There are advantages and disadvantages to both systems. But it is important to understand that the American president, whoever it might be, must try to combine two roles which are often different if not opposed.

Moreover, as the ceremonial chief who combines power with symbolism, the president is likely to be the target of animosity neither a king nor a prime minister would normally face.

The framers of our constitution knew what they were doing. They were impressed with the advantages of monarchy, though they did not want a king for their new country. Therefore they created a powerful presidency, subject to re-election every four years. They also made it possible, but very difficult, to remove a president. They had too many memories of what happened in England when religious fanatics deposed and then murdered King Charles I in the previous century.

But the framers did make it possible for an indictment to be voted against a president and that a trial could expel him from office yet made it very difficult by specifying that the indictment be for high crimes _ such as treason or bribery _ which implicitly involved his administration of office, and by requiring a two-thirds majority of votes in the Senate would be needed for conviction and removal.
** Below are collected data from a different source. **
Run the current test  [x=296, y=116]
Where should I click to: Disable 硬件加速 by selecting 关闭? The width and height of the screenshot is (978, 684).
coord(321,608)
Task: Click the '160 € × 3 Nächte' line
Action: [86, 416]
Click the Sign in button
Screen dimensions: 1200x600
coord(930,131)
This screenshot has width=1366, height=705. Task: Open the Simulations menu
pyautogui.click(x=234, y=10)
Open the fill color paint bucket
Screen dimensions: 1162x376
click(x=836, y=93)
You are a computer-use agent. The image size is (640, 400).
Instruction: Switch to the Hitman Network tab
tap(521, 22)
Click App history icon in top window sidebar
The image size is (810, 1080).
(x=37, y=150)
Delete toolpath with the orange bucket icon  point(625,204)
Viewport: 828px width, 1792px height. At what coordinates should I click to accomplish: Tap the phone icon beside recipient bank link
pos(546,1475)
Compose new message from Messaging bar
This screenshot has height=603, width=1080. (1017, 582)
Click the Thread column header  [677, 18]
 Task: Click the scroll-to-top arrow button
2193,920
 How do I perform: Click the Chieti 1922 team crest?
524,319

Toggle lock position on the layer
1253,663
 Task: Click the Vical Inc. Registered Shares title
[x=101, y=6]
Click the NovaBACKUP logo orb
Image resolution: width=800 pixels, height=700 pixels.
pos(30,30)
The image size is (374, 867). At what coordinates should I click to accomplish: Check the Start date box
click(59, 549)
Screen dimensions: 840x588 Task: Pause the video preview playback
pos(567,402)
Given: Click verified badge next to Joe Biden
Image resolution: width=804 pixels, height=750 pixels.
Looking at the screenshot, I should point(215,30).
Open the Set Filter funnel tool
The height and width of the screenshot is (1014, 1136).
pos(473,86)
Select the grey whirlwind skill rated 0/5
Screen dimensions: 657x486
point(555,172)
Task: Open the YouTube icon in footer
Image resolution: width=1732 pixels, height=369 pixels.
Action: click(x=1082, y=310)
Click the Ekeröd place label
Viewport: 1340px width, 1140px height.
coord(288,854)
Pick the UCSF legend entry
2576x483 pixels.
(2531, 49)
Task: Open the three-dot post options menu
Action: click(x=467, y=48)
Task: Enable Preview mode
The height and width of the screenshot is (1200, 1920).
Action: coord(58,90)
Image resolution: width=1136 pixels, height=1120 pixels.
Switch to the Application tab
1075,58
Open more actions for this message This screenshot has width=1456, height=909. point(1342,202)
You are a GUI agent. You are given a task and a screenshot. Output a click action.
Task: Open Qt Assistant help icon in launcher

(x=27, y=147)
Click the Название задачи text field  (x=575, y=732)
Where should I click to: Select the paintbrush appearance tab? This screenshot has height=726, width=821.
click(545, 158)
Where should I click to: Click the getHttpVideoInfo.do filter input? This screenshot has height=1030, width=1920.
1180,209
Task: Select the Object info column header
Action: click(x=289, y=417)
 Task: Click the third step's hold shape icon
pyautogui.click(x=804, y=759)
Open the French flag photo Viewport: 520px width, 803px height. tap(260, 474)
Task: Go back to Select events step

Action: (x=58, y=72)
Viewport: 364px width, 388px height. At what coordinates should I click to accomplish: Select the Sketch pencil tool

Clearly they preferred that a president be unseated by the voters of the country instead of by the actions of a runaway parliament like the one which had deposed Charles I.


A partisan, lame-duck Republican Congress, however, has flaunted the intentions of the framers and the Constitution by indicting President Clinton for causes which are not comparable to treason or bribery and which have nothing to do with the exercise of his office. By so doing they have threatened the stability of the office of the presidency.

It appears the Senate will not go along with this assault on the crucial constitutional stability of the presidency. However, it ought to be clear to anyone who knows the Constitution that the Senate still has but two choices _ to convict or to acquit.

Nevertheless, it has been proposed that the Senate adopt a new and utterly extra-constitutional, not to say unconstitutional, alternative _ to censure the president and impose a fine on him.

The fine, of course, would violate the constitutional prohibition of a bill of attainder. But worse, the precedent the Senate would establish with the censure alternative would be utterly devastating to the constitutional stability of the American government.

The House has already established the precedent that it can impeach a president for any reason whatsoever, whether it be a major crime or minor, whether it be in the exercise of office or acts in his personal life. If the Senate should now establish the precedent it can censure and fine a president whenever it wants to, the independence of the executive branch of the government would be shattered.

But the Senate does not have the power to enact a censure. To do so would be a usurpation of power which would be an even graver threat to our constitution than what the House has done.


No matter the cost, everyone, it seems, wants a censure conclusion _ the people, who want this mess over; the Senators, who fear what a long trial might do their political image; Republicans, who see their popularity in free fall; Democrats, still trying to appease the specter of the religious right; and even the president himself, who wants to be free of the yearlong hell of Starrgate.

Clinton, at least, should know better. He should consider not only his own next two years in office, but the future of the presidency. He should make it clear to the Senate that he will not plea bargain away the independence of his office and the office of future presidents.

It should be a choice of up or down for the senate: Either Clinton has committed high crimes of the sort the founders specified and he should be dismissed from office or he has not and he should be acquitted.

The Senate, in the name of haste, should not take a cheap and easy way out _ a way which would be disastrous for the future of American government.